From my blog. It is too tedious to transfer over the formatting, links and the chart so if you want those go to the original. Governemnt spending next time!
You can't cut your way to growth. Part 1b: A night at the theater?Previous Parts:
Part 1Later Parts: (None Yet)
In this series of posts I'm looking at the relationships between various entities in an economy. Partly I'm trying to document, for myself, the information I have gleaned from the like of Paul Krugman, Dean Baker, Mark Thoma, and Brad DeLong. All of these guys have devoted a lot of time to explaining the foundations of macroeconomics at a layman's level, but often that information is spread out over many blogs and many months. I'm trying to pull it all together and put it in my own words.
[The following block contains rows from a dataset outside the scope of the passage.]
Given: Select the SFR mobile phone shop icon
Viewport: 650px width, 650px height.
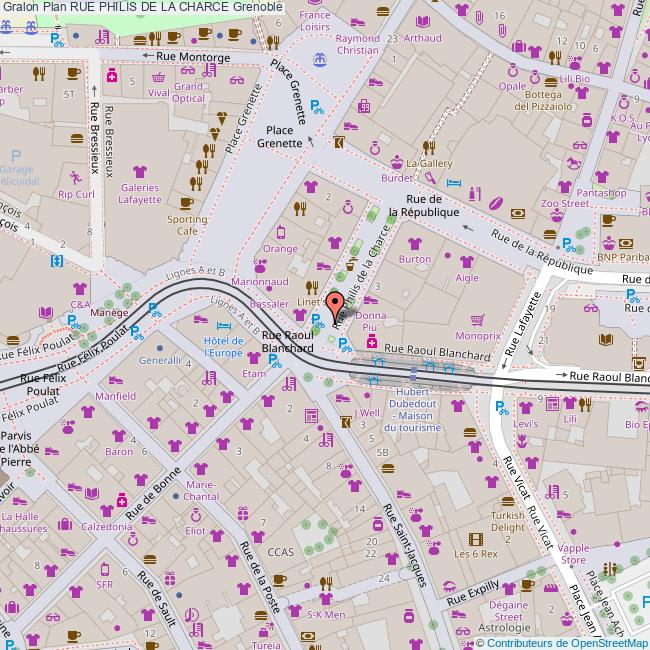Looking at the screenshot, I should tap(104, 568).
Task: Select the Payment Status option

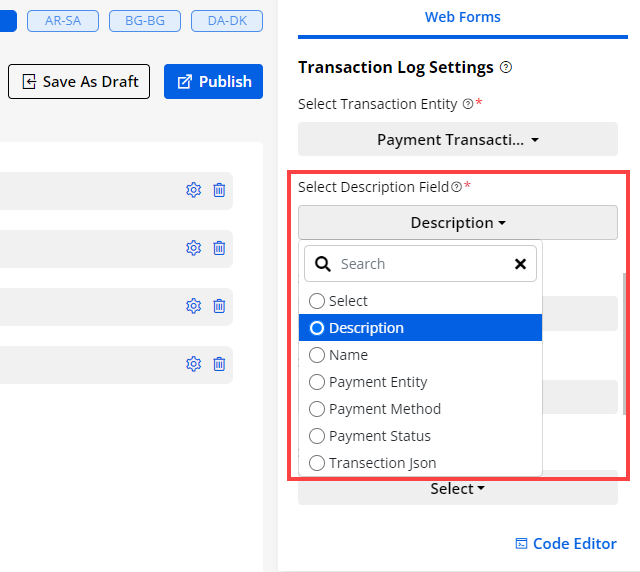Action: [317, 436]
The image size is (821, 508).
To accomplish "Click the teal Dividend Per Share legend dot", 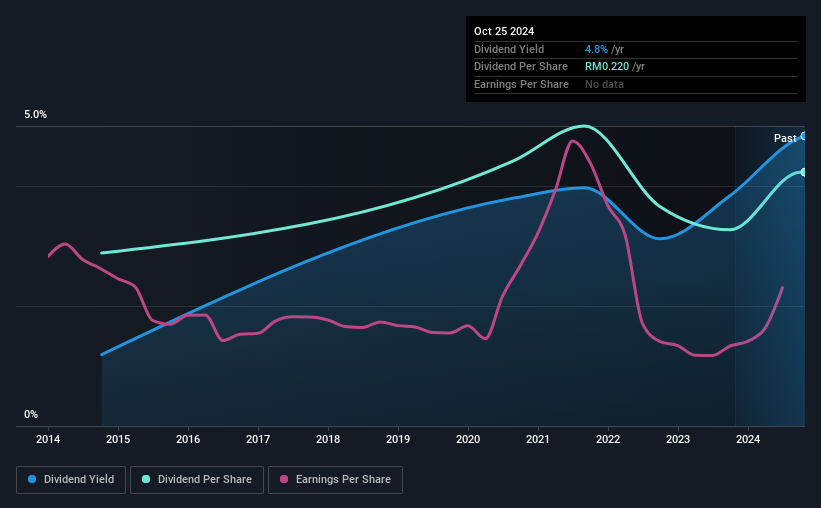I will 146,479.
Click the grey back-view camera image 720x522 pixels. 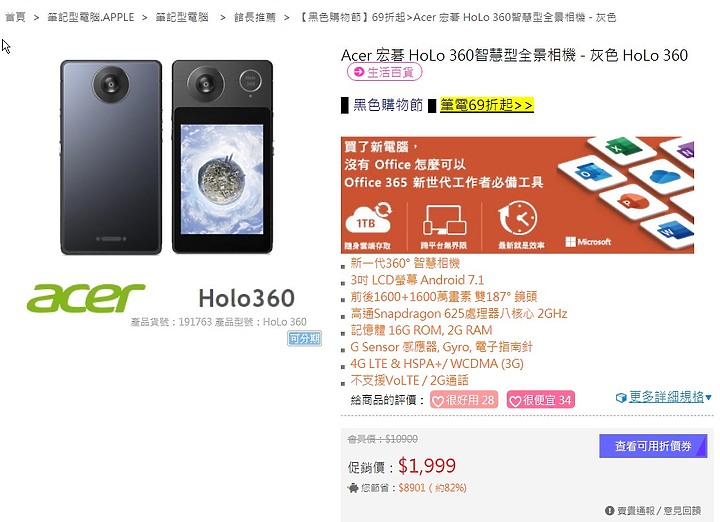tap(111, 157)
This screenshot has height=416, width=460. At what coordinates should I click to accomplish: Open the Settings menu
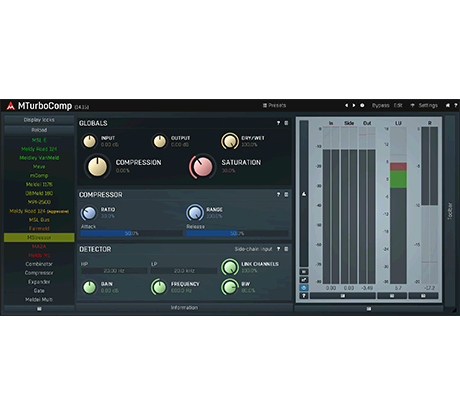[x=424, y=105]
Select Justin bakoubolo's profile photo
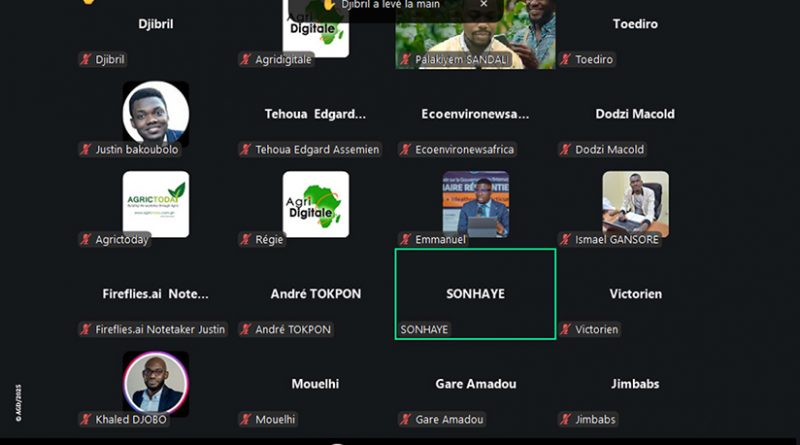 point(156,114)
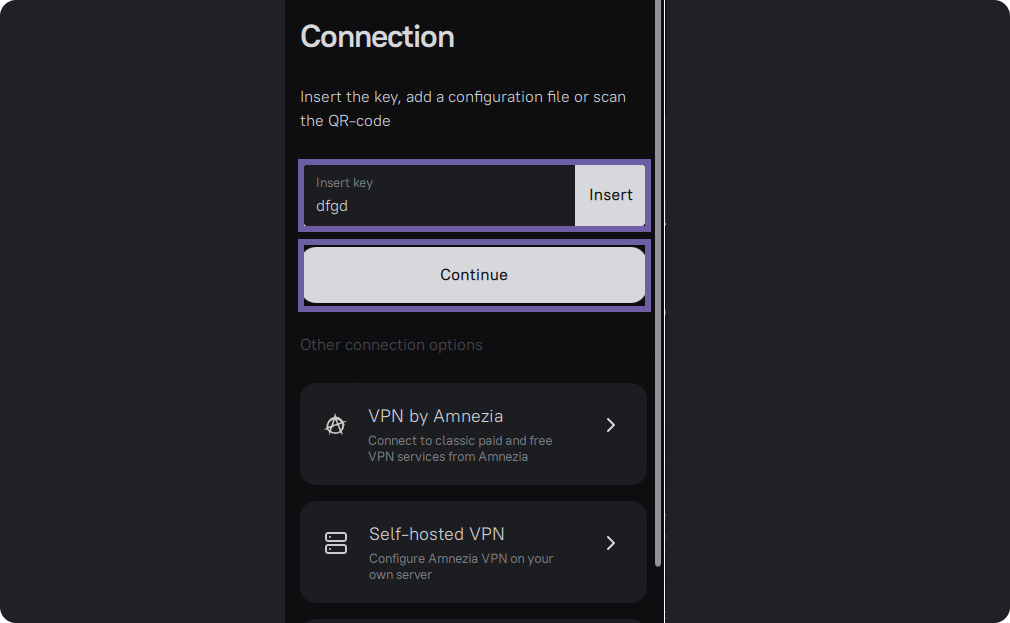
Task: Select the VPN by Amnezia title
Action: pos(435,416)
In the first part we saw how a person who wants to save or pay down a debt may be thwarted by the fact that no other part of the economy wants to pick up the slack from the saver's reduced consumption. The desire for investment funds is low so the saver ends up with a pay cut and less saving than they had hoped. The key take aways were that when one variable changes in the GDP equation, one or more of the others must change as well, and how they do so will be determined by what mechanisms are available and plausible. If consumption goes down then either investment will go up, through the interest rate mechanism, or GDP will go down.
Morality Play?
Some people want the results of these adjustments to be some kind of morality play. People in debt are bad people. After all, they are probably poor and we all know being poor is a sure sign of lax morals. They may not care that the person in our example last time saw his income go down. After all, he was in debt, he had it coming. Unfortunately for the people with this POV (not me by the way) the economy cares not for such things.
I want to look at the reason why by breaking down further our equation from last time. We'll do this by breaking down our consumers in to 2 groups. The first group is our slovenly, indebted people and the second group is our virtuous debt free folks.
We start where we left off with this,
Total Income = (Individual Income - Individual Saving) + (Investment)
and break it down into our two groups
Total Income = (Indebted Income - Indebted Saving) + (Debtfree Income - Debtfree Saving) + (Investment)
Lets use some numbers.
$20,000 = ($10,000 - $0) + ($10,000 - $0) + $0
As we saw last time, when our indebted person tries to pay down his debt by $1000, only $500 of it got picked up as new investment and so total income went down by $500. In this case that would mean,
Total Income = $19,500 = (? - $500) + (? - $0) + $500
But who takes the income cut? There is no mechanism in the economy that makes sure the guy that is in debt will take the hit. In our example the person paying down debt decided to get the money to do so by cutting out his morning trip to Starbucks. It could be the case that our virtuous debt free guy works there. It might be the case that he is the one who takes all of the hit and it could look like this,
$19,500 = ($10,000 - $500) + ($9,500 - 0) + $500
If we could get our virtuous person to spend more by taking on some debt himself (have a negative saving rate) then we would be OK and Total Income would never have to fall in the first place:
$20,000 = ($10,000 - $500) + ($10,000 - (-$500)) + $500
Unfortunately this mechanism is blocked for the same reason the investment mechanism was blocked. The interest rate is already at zero and can't move any lower. So the economy will shrink and it doesn't care how virtuous the recipient of this pain is.
Does the Interest Rate need to be negative right now?
I thought I should back up my claim about the interest rate needing to be negative. This is from about a year and a half ago but it is a good example of what I'm talking about. I, unfortunately don't have a more recent number but we can infer the Fed thinks the number is still negative from their actions. There is no talk of raising rates any time soon, in fact they have embarked on a new measure intended to emulate negative interest rates, quantitative easing.
April 27 2009
The ideal interest rate for the US economy in current conditions would be minus 5 per cent, according to internal analysis prepared for the Federal Reserve's last policy meeting.
The analysis was based on a so-called Taylor-rule approach that estimates an appropriate interest rate based on unemployment and inflation.
A central bank cannot cut interest rates below zero. However, the staff research suggests the Fed should maintain unconventional policies that provide stimulus roughly equivalent to an interest rate of minus 5 per cent.People are saving?
Remember, we are defining saving as anything not spent on consumption. So you can be in debt and be saving at the same time. All we care about for determining Total Income is how much of their personal income people are spending on purchases. Unfortunately the term "saving" gets used in a lot of different ways in the press. Sometimes an article is just referring to how much people are putting in a savings accounts so it can be confusing. I'll use a graph from the Fed that is defining saving the way we are using it.
As you can see, saving is indeed way up since the collapse.
Go Investors Go
Investment has been picking up some of the slack fortunately. Taking a look at this GDP table we can see that it increased at a pretty steep pace earlier this year, it just hasn't been enough to take up all the extra saving.